註:衝洗步驟可去除可能抑制消化酶作用的少量血清、鈣和鎂。
3. 從培養容器中吸出衝洗液並丟棄。
4. 向培養瓶中加入預熱的消化酶(例如:胰蛋白酶);試劑量應足以覆蓋細胞層 (每10 cm2 大約0.5ml)。輕輕搖晃容器,使試劑完全覆蓋細胞層。
5. 將培養容器在室溫下孵育約2分鐘。
請注意,實際孵育時間根據所用細胞系不同可能有所差異。
6. 在顯微鏡下觀察細胞解離情況。如果解離程度未達90%,可將孵育時間延長几分鐘,每30秒鐘檢查一次解離情況。也可輕輕拍打培養容器以加快細胞解離。
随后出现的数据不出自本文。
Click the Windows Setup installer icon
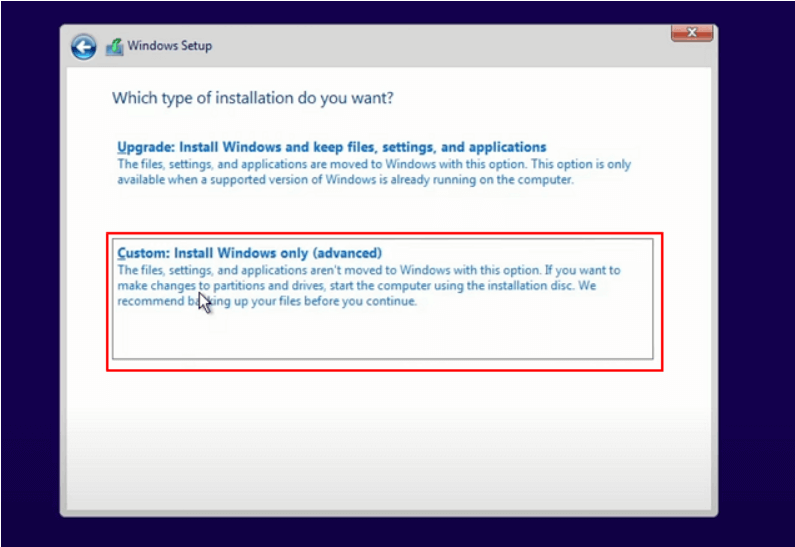Screen dimensions: 795x547 coord(113,46)
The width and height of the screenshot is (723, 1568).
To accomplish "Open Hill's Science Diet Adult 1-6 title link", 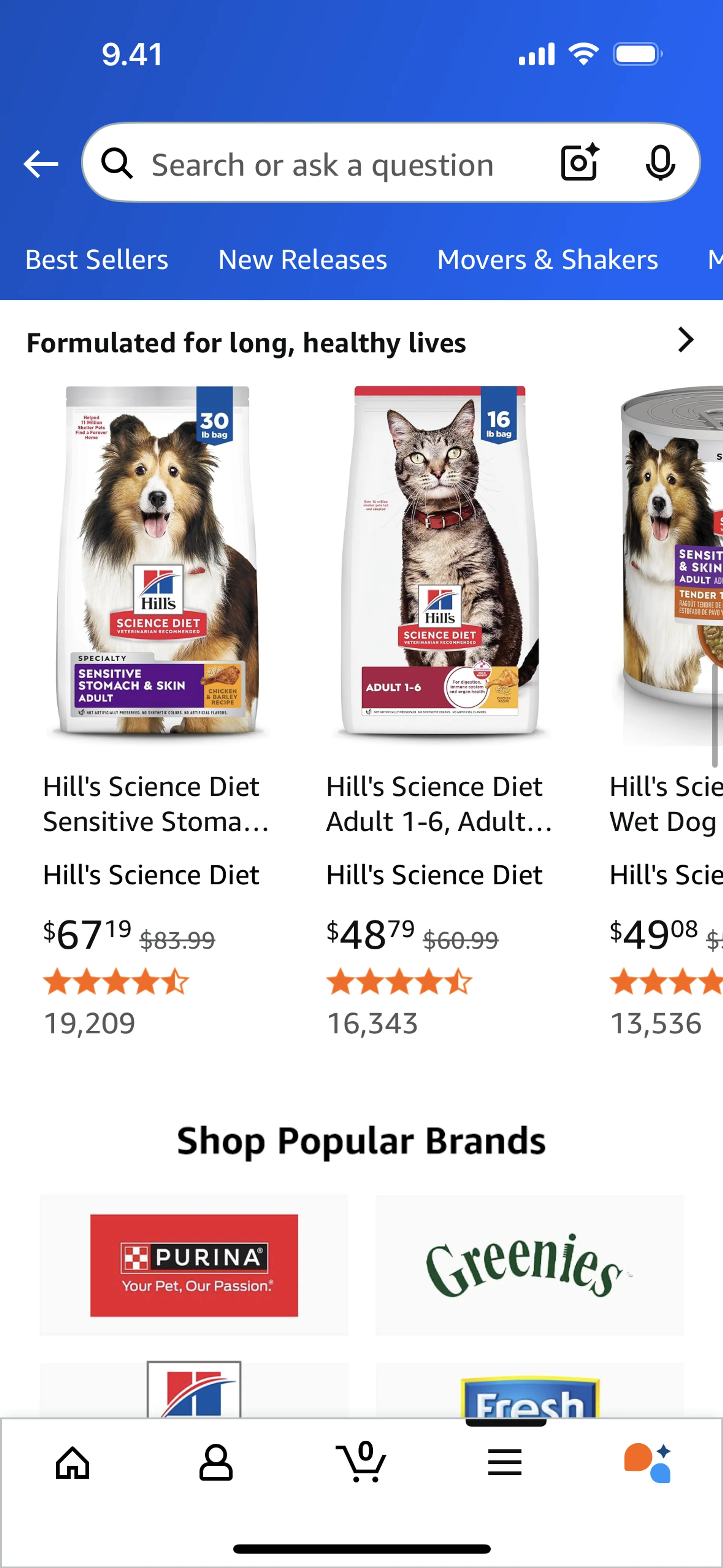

7. 細胞解離程度大於等於90%時,傾斜培養容器,使細胞上液體儘快流盡。加入所用消化酶兩倍體積的預熱完全生長培養基。輕柔吹打細胞層表面數次,使細胞分散,成為單細胞懸液。
8. 將細胞轉移到 15ml 離心管中,200g 離心5至10分鐘。
請注意,離心速度和時間依細胞種類不同而有所差異。
9. 用最少體積的預熱完全生長培養基重新懸浮細胞沉澱。
註:此時可進行細胞計數
10.將細胞懸液稀釋到該細胞系推薦的接種密度,並將適量體積的細胞懸液轉移到新的細胞培養容器中,把細胞放回培養箱。
註:如果使用培養瓶,將其放入培養箱前應將瓶蓋旋鬆,以便進行充分的氣體交換,除非您使用的是通氣式培養瓶和透氣性瓶蓋。